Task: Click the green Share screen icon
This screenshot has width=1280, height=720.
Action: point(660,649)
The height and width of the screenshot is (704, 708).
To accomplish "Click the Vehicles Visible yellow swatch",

========================================

▶ **What you need to do**
Repeat back the data above, exact to the last character.

▶ **Exercise solution**
Task: Click the green Share screen icon
This screenshot has width=1280, height=720.
Action: point(660,649)
The height and width of the screenshot is (704, 708).
To accomplish "Click the Vehicles Visible yellow swatch",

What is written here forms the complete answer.